Trouver du travail ? Il suffit, proclame-t-il, de traverser la rue ou de faire le tour du port. Ou, pourquoi pas, de créer sa propre entreprise.
En affirmant dès son accession au pouvoir son concept de « start-up nation », Emmanuel Macron a planté le décor de sa doctrine : la France réussira en attirant les investisseurs étrangers – qu’il invite chaque année au château de Versailles – et en développant l’esprit d’entreprise.
Cela a en partie fonctionné. Le chômage est en baisse et la croissance en hausse. Mais à quel prix ! Emmanuel Macron n’a oublié ou dédaigné qu’une seule chose : tout le monde n’a pas cette capacité à se hisser au niveau demandé. En laissant trop de gens au bord du chemin, il a créé tous les ingrédients de la colère qui explose aujourd’hui.

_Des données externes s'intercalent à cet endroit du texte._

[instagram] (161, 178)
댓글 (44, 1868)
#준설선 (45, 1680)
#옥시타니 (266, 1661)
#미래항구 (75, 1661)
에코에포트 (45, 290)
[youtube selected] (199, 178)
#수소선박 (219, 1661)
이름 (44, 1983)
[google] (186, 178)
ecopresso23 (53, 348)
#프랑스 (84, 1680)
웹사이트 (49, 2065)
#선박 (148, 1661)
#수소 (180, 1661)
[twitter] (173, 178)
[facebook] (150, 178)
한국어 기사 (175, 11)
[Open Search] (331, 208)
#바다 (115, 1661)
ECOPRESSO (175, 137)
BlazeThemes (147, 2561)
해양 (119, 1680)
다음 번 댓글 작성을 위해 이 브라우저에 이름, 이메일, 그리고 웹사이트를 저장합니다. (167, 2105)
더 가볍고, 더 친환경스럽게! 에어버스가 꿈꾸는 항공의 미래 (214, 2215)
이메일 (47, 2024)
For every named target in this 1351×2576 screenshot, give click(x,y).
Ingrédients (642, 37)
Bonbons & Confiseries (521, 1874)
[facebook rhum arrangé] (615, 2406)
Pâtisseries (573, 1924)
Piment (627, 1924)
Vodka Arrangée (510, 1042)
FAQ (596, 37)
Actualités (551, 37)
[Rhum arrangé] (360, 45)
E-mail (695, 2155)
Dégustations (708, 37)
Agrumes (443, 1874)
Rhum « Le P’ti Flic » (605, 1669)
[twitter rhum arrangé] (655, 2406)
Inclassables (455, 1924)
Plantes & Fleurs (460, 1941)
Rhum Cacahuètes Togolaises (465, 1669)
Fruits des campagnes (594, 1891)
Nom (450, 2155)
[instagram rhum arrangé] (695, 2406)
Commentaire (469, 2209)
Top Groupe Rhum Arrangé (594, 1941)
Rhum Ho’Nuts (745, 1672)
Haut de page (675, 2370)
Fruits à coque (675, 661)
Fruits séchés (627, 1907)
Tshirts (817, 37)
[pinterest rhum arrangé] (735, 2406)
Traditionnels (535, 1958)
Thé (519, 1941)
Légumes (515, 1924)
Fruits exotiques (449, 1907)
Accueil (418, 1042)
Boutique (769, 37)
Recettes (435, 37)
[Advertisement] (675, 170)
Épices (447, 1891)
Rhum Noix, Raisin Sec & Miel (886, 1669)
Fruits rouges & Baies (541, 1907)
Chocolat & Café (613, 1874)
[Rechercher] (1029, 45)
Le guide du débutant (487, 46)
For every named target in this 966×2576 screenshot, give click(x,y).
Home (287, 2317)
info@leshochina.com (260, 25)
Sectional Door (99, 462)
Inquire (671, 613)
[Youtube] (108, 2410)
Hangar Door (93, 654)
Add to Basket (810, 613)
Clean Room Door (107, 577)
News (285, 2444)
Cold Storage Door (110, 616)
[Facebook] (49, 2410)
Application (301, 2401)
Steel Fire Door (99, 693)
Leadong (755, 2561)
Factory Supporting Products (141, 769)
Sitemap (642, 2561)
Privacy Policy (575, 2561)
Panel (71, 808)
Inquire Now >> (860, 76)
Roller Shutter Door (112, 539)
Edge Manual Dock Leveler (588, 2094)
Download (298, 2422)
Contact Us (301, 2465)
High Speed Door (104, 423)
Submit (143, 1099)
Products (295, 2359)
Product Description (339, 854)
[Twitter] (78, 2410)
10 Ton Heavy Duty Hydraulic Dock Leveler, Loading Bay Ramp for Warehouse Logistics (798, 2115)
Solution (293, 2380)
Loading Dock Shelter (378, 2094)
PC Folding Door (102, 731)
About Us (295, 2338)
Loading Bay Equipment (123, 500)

Quand le gouvernement d’Edouard Philippe annonce dès 2018 la taxe carbone, le mouvement des Gilets jaunes s’étend à tous les carrefours du pays. La France qui vote Macron, celle des villes, des bonnes études et des hauts revenus découvre, ébahie, la France des laissés pour compte dans les campagnes, ceux qui ont besoin de leur voiture pour travailler. Une France qui bascule vers la radicalité populiste, de droite et de gauche parce qu’elle ne parvient simplement plus à joindre les deux bouts. Parce que même quand elle travaille, ses revenus ne lui permettent pas de boucler la fin du mois.
C’est la même fracture qui se révèle avec la première puis la deuxième réforme des retraites. Le raisonnement de Jupiter selon lequel il faut travailler plus longtemps pour créer plus de richesses et assurer le niveau des pensions est une évidence contre laquelle ne peuvent que s’insurger ceux pour qui le travail est une souffrance telle qu’ils ne parviennent pas à se projeter sur quelques années de plus, jusqu’à 64 ans.
On se rappelle aujourd’hui que dès le printemps 2018, Emmanuel Macron avait rejeté le plan Borloo pour les banlieues. Trop médiatique, trop connu, pas assez soumis à Jupiter, Jean-Louis Borloo avait pourtant tout compris, mais s’est fait rejeter. On nous assure que des milliards ont tout de même été injectés dans les quartiers difficiles. Mais qui connaît Olivier Klein, le ministre de la Ville que l’on découvre aujourd’hui ? Qui l’a vu sur le terrain, aller à la rencontre des jeunes, des associations, pour écouter et comprendre ?
L’insoutenable mort de Nahël est l’étincelle qui allume le feu qui couvait dans le pays. Les émeutes révèlent, cette fois encore, la détresse et la révolte des laissés pour compte. Ceux qui cassent les vitrines des magasins d’alimentation ou de vêtements de marque font preuve d’une inacceptable violence et bafouent les lois de la République.
Mais ils révèlent aussi la façon dont, depuis six ans, personne ne les a pris en considération. Les poussant à une radicalité qu’on ne sait, désormais, comment l’apaiser.